A New Design of Hip Prosthesis Coating using Functionally Graded Material

Abstract

Abstract Titanium and its alloys which have been widely used in many prostheses carry the major joint load and cause stress shielding. Thus, the bone might become osteoporotic due to lack of physiological stress flow in common hip replacement. Therefore, the optimization of hip joint materials is one of the most challenging tasks in prosthetic design. It is found in the literature that there is a great contradiction regarding the use of hydroxyapatite (HAP) coating. In this study a finite element analysis (FEA) and optimization techniques have been carried out in order to find a new design of hip stem coating using functionally graded material (FGM) to reduce stress shielding at the proximal medial part of the femur, as well as reducing the interface shear stress at the interface between the coating and the bone which directly affects the implantation and long-term stability. This work is divided into two parts: in the first part, the gradation of the elastic modulus of the coating material has been changed in the vertical direction, while the second part changes the elastic modulus in the horizontal direction. The optimal design of the first and second models was compared with HAP coating and with homogenous uncoated titanium stem. The design optimization of the first model revealed, using a coating material consisting of HAP at the upper layer of the coating graded to collagen at the lower layer, increases the maximum von Mises stress in bone at the proximal medial part of the femur by 65% and 19% compared to titanium stem and titanium coated with HAP, respectively. The maximum lateral interface shear stress in the bone at the bone/coating interface is reduced by 23% and 12%, respectively.
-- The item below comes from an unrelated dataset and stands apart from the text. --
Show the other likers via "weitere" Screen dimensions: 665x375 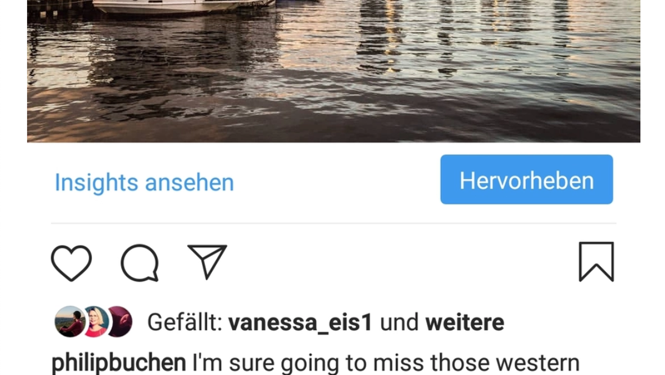pyautogui.click(x=464, y=322)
However, the maximum medial interface shear stress in the bone at the bone/coating interface is reduced by 39% and 14% compared to titanium stem and titanium coated with HAP, respectively. The design optimization of the second model revealed, using a coating material consisting of collagen at the inner layer adjacent to stem graded to HAP at the outer layer adjacent to bone, increases the maximum von Mises stress at the proximal medial part of the femur by 60% and 15% compared to titanium stem and titanium coated with HAP, respectively. The maximum lateral interface shear stress is reduced by 18% and 6%, respectively. However, the maximum medial interface shear stress is reduced by 35% and 8% compared to titanium stem and titanium coated with HAP, respectively.